Lucas Di Pascuale

Recent Work

Projets

Texts

Bio

Drawings


Susana Lescano's Book presentation,
Museo Caraffa, Córdoba, 2006.

 


Dear Susana,

How are you? First of all, I want to thank you for having invited me to the presentation of your book. I want to thank you both as a designer and as an artist. I admit that you caught me by surprise and at first I hesitated about whether to go or not…but afterwards I got excited about the idea, although I probably didn’t let you know.


As a designer:

I just wanted to tell you that it has been a pleasure for our studio to develop La escultura de Susana Lescano (Susana Lescano’s sculpture); I believe that, even though it took more time than everybody had expected, we worked wonderfully. This may be because you are not like those persons who tell you: “you are the one who knows”, and then “oh no…I don’t like that red on the lid, red doesn’t suit me”, as if we were dealing with a dress. It may be because you are not like those artists who think art is above everything and do not by any means allow any typography on their work; as if one, instead of producing the design on the computer, were pasting letters to one’s work.

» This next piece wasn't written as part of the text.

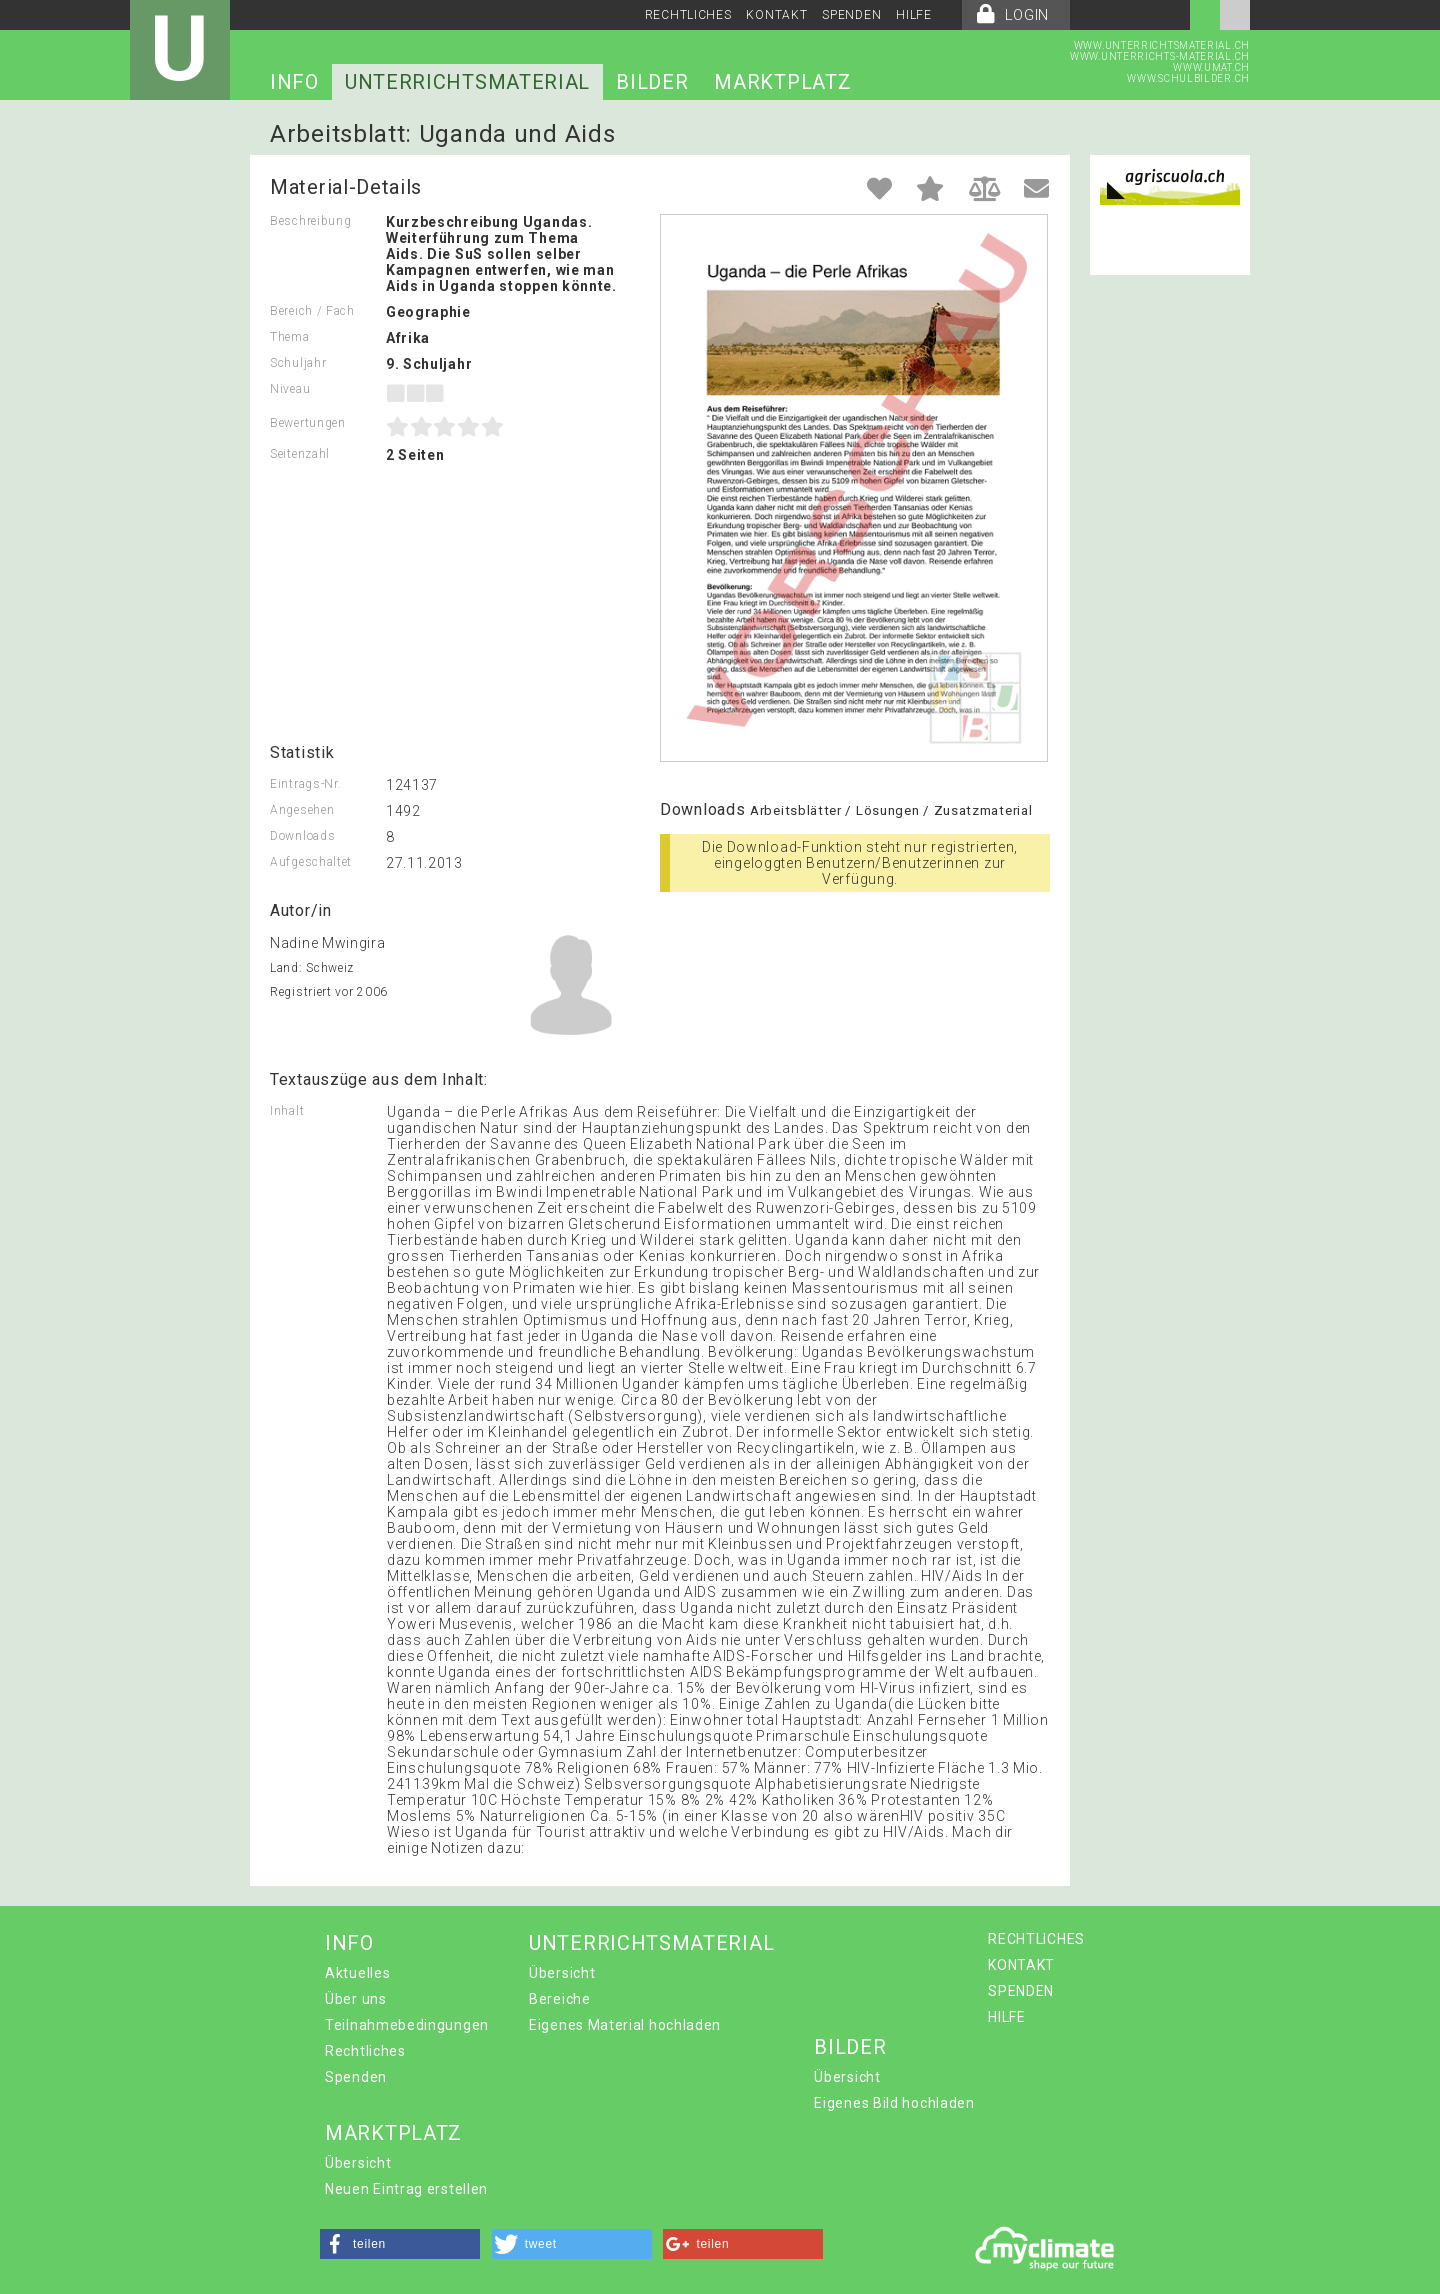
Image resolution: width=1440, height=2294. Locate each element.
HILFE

You aren’t either like those who agree with you in everything because they read the chapter on How to deal with suppliers in some book about marketing and after admitting you were right, they meddle and manage to turn the design into a tasteless mixed salad.  

I tell you I felt almost as a doctor, because when a doctor states “you have such and such disease and must take such and such medicine”, one believes him,  that is why poor doctors studied like crazy for so long. On the other hand, as regards design, everybody can give an opinion without fear of making a mistake, after all, there’s no accounting for taste.


As an artist:

My surprise was bigger, since we nearly met because of your book and because we belong to different generations. Have you noticed that when we artists think about other artists with whom to share our work, we find it difficult to get out of our generation, we find it hard to go away from our group.

We are a huge number of unconnected circles and many times when we are young and know we can change the world, we are not able stop and look back. And when we stop being young we also stop looking at what is new, after all, we know that just a little of that will continue through time. Then, the several generations don’t meet and we miss the opportunity to learn from one another.

Probably, the lack of information makes it not possible to know one another, but there is also something in ourselves, in our culture; maybe we feel more comfortable about avoiding memory.

I tell you that I have an obsession with crossings, several crossings: between art and politics, between what is public and what is private, between different means of production, and also between generations of artists. And that is why I thoroughly enjoyed your invitation to celebrate the presentation of your book. Because to be means to make a crossing and because your book facilitates future crossings.

So as to say goodbye, I’m thinking that on 27th at night we should drink a toast because due to this 260-page-book plus cover, the Cordobeses (inhabitants of Córdoba), and especially the plastic artists, are a little less unidentified.